Choosing by Currency Pair
Another factor to consider is when you will be trading and which currency pairs you want to trade. A standard account suits less liquid times or currency pairs with wider spreads.
Conversely, a zero-spread account suits currency spreads with tight spreads (the majors) and highly liquid markets (chiefly 08:00 to 12:00 EST when the London and New York markets are both open.
A note of caution: your broker’s specific terms and conditions can significantly impact the profitability of trades. Some raw spread accounts offer uncompetitive spreads and commissions. Likewise, some fixed-spread accounts are not suitable for the trading strategy you wish to pursue.
How Do Standard and ECN Accounts Differ?
When evaluating ECN accounts against market maker accounts, it is essential to note that fees and commissions, margin requirements, and maximum leverage permitted, among other factors, differ from one brokerage firm to another. When evaluating which account to select, it is important to factor this in.
- Spreads: a standard account usually has wider spreads than a zero-spread account.
- Pricing Transparency: raw spread accounts are more transparently priced than standard accounts, which do not reveal the underlying bid/ask prices in the market.
- Depth of Market Visibility: raw spread accounts offer far greater DOM visibility than fixed-spread accounts.
- Sources of Liquidity: standard accounts source liquidity from brokers; zero-spread accounts source liquidity from a pool of providers, including banks, other financial institutions, and other traders.
- Execution: ECN accounts typically offer faster execution than market-maker accounts. The swift execution of orders and increased potential for price improvement make them better for strategies such as scalping.
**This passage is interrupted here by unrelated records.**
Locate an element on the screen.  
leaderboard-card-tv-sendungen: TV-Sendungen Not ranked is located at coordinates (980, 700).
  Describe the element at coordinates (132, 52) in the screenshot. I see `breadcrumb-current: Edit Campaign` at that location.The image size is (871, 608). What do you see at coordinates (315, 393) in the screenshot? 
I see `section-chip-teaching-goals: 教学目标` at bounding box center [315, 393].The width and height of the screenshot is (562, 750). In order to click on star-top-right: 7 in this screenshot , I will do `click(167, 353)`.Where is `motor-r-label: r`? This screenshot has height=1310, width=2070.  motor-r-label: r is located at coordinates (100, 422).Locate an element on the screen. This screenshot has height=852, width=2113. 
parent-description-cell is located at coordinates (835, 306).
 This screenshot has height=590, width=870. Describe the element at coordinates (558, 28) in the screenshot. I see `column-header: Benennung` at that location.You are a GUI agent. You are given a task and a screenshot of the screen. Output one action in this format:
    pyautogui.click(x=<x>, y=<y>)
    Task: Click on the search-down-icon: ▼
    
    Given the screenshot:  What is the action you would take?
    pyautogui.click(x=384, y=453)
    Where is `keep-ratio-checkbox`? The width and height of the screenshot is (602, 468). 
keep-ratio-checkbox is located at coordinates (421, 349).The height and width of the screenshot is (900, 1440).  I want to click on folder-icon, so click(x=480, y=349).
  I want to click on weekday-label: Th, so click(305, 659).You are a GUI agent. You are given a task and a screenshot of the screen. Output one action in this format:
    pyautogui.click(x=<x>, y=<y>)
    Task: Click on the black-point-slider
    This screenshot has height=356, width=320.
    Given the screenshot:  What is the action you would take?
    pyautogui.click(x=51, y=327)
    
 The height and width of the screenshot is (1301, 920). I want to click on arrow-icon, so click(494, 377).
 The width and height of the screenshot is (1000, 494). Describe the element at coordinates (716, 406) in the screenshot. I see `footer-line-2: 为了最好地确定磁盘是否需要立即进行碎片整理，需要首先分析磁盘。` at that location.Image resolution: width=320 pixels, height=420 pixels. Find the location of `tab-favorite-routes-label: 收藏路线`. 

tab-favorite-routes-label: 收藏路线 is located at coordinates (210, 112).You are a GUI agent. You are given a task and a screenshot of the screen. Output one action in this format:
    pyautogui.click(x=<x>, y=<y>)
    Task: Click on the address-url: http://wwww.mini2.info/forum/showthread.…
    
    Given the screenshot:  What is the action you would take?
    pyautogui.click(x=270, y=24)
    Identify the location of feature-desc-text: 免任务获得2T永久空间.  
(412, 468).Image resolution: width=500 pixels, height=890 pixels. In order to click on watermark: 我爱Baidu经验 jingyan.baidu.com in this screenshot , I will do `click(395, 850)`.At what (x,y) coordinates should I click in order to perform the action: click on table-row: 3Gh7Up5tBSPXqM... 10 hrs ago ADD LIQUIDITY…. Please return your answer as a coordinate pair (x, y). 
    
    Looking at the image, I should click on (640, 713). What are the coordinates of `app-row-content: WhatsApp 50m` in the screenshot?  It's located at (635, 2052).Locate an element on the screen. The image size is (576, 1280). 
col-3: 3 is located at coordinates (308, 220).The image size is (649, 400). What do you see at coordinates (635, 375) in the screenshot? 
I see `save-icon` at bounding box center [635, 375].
Which of These Types Should a Beginner Trader Select?
Standard forex accounts are generally better for beginners for several reasons (despite the downsides of this type of account).
Because the spreads are fixed, and there aren’t separate commissions to calculate, the pricing model of standard accounts is simpler. With the complexities of raw spread accounts, such as separate commissions, not a part of market maker accounts, they afford beginners a more accessible experience to learn trading basics and hone strategy.
Beginners can then focus on technical analysis, how this applies to market dynamics, and, most importantly, risk management. Owing to the popularity of standard accounts with beginners, brokers provide more educational resources, trading tools, and market analysis to these accounts.
The abundance of educational resources for fixed-spread accounts may be one reason they’re popular with beginners!
A market maker account also generally has a lower minimum deposit requirement, making it more accessible to a novice trader with little initial trading capital to speculate in forex.